Databricks Runtime 6.0 and newer versions will support only Python 3. Databricks Runtime 4.x and 5.x will continue to support both Python 2 and 3. In addition, we plan to offer long-term support (LTS) for the last release of Databricks Runtime 5.x. You can continue to run Python 2 code in the LTS Databricks Runtime 5.x. We will soon announce which Databricks Runtime 5.x will be LTS.
Enhancements to Databricks Runtime for Machine Learning
With Databricks Runtime 5.5 for Machine Learning, we have made major package upgrades including:
- Added MLflow 1.0 Python package
- Tensorflow upgraded from 1.12.0 to 1.13.1
- PyTorch upgraded from 0.4.1 to 1.1.0
- scikit-learn upgraded from 0.19.1 to 0.20.3
We enabled HorovodRunner to utilize multi-GPU driver-only clusters. Previously, to use multiple GPUs, HorovodRunner users would have to spin up a driver and at least one worker. With this change, customers can now distribute training within a single node (i.e. a multi-GPU node) and thus use compute resources more efficiently. HorovodRunner is available only in Databricks Runtime for ML.
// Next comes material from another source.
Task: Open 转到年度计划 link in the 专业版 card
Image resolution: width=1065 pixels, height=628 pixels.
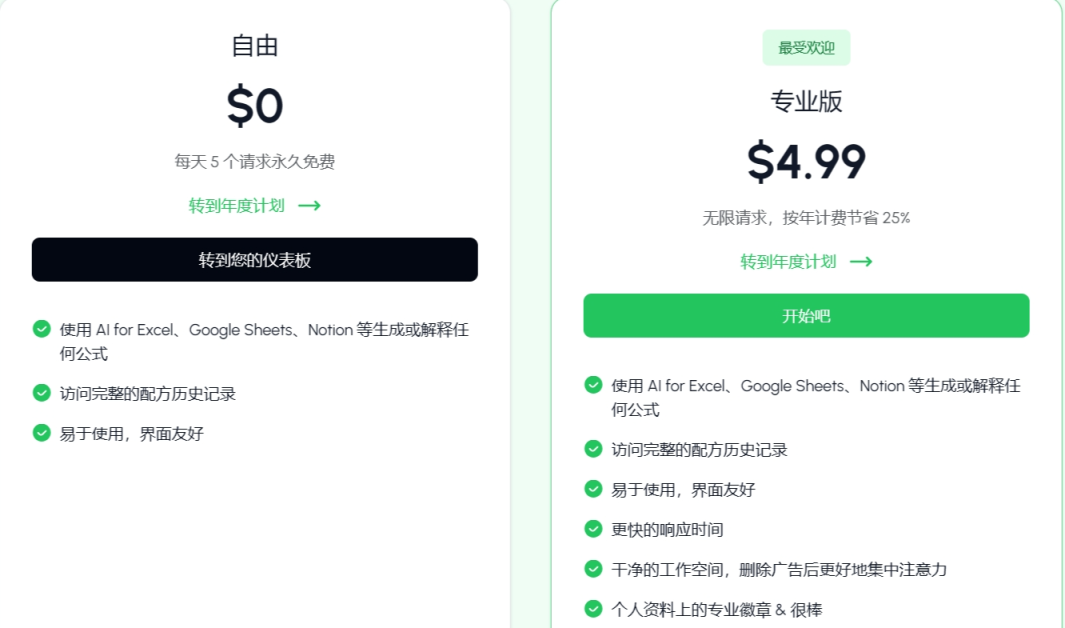Action: tap(788, 261)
Faster model inference pipelines with improved binary file data source and scalar iterator Pandas UDF – public preview
Machine learning tasks, especially in the image and video domain, often have to operate on a large number of files. In Databricks Runtime 5.4, we made available the binary file data source to help ETL arbitrary files such as images into Spark tables. In Databricks Runtime 5.5, we have added an option,
recursiveFileLookup, to load files recursively from nested input directories. See binary file data source [Azure|AWS].
The binary file data source enable you to run model inference tasks in parallel from Spark tables using a scalar Pandas UDF. However, you might have to initialize the model for every record batch, which introduces overhead. In Databricks Runtime 5.5, we are backporting a new Pandas UDF type called “scalar iterator” from Apache Spark master. With it you can initialize the model only once and apply the model to many input batches, which can result in a 2-3x speedup for models like ResNet50. See Scalar Iterator UDFs [Azure|AWS].